In chapter one of Freakonomics, Stephen Dubner and Steven Levitt describe how when incentives are strong enough, many usually honest people from different walks of life will cheat in order to gain financially or climb the ladder in their careers. The authors define an incentive as “a means of urging people to do more of a good thing or less of a bad thing.” This chapter covers three varieties of incentives: Economic, Social and Moral. Economic incentives motivate people with the promise of money or goods. Social incentives motivate people to respond in a certain way because they care about how they will be viewed by others. Moral incentives motivate people on the basis of right and wrong. We look at four different case studies that show how these types of incentives can push people to cheat. The first case looks at ten day care centers in Israel. The centers started to fine the parents who were late picking up their children three dollars.

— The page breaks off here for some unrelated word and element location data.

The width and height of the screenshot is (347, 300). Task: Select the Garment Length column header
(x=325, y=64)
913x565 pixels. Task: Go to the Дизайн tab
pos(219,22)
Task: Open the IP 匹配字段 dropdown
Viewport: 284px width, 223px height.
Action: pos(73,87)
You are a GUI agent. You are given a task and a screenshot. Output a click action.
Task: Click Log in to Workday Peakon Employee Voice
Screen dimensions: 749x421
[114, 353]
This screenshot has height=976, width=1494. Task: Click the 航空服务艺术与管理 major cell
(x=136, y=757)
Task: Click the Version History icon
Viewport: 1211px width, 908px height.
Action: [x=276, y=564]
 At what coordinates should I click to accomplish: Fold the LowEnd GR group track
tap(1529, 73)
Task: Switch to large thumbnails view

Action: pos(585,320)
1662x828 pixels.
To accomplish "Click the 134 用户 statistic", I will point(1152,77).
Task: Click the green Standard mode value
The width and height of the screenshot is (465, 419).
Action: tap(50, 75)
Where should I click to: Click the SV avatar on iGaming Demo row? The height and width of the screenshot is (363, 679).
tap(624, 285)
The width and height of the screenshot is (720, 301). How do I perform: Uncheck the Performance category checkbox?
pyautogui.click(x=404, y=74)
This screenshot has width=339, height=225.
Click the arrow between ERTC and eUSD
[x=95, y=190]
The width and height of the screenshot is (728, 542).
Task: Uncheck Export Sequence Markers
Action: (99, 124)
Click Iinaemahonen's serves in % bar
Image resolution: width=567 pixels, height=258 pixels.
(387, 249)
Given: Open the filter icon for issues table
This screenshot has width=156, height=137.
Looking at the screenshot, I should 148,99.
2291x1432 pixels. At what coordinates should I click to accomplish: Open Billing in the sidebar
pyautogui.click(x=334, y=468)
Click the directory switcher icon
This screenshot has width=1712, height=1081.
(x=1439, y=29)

For the weeks before the fine was added there was an average of eight late pick-ups per week. After the fine was implemented, the number of late pick-ups increased to an average of 20 per week. The day care center was using an economical incentive for the parents to get there on time to avoid the fine and that plan failed. The authors believed this plan failed because parents felt they were paying off their guilt and the fine was too low. Next we looked at the high stakes testing in the Chicago Public School System. The government orders high stakes testing as part of the No Child Left Behind law. Schools with low testing scores would be punished or shut down, and schools who did well were awarded. Teachers whose students tested badly could be fired while teachers whose students tested well would receive large bonuses. This was economic incentive for teachers to cheat because they could gain money for doing well or lose their job for poor testing.
Levitt developed a computer algorithm to look for strings of suspicious answers on standardized tests. After analyzing the data it revealed that in about five percent of the classrooms there was evidence of the teacher cheating one way or another. The next case study was on Sumo Wrestling matches in Japan. Sumo wrestling is huge in Japan and the ranking is everything to the sumo wrestlers. Highest ranked wrestlers are treated like royalty while those who don’t rank as high must tend to their superiors and do jobs that are less than desirable. The results of the data in this chapter shows that a wrestler very well might throw a match to help his opponent maintain his current ranking, when throwing the match does not hurt or help his current ranking. There was economic and social incentive for them to cheat.
A wrestler would help another out with the promise of being helped out when they needed it. It was proven that the majority of sumo wrestlers do cheat at one point or another. The last study was data collected by an entrepreneur named Paul Feldman who decided to start a bagel business in the Washington D.C. area. He would drop off bagels to different offices and leave a basket for the employees to drop in the money for the bagel, a sort of honor system. He kept track of the payments and started an accidental study on honesty.
The data showed that smaller offices are more honest than larger ones. Also, someone’s mood could affect if they would pay or not. After reviewing his findings, Feldman believed that morale was a key factor in whether the employees were being honest. Evidently people are not above cheating, even when the gain is very low (95 cents for a bagel) and cheating appears to be more likely as the income level of customers increases. Although this is true, we now know that 87 percent of the time people are honest, even if they know they can get away with it.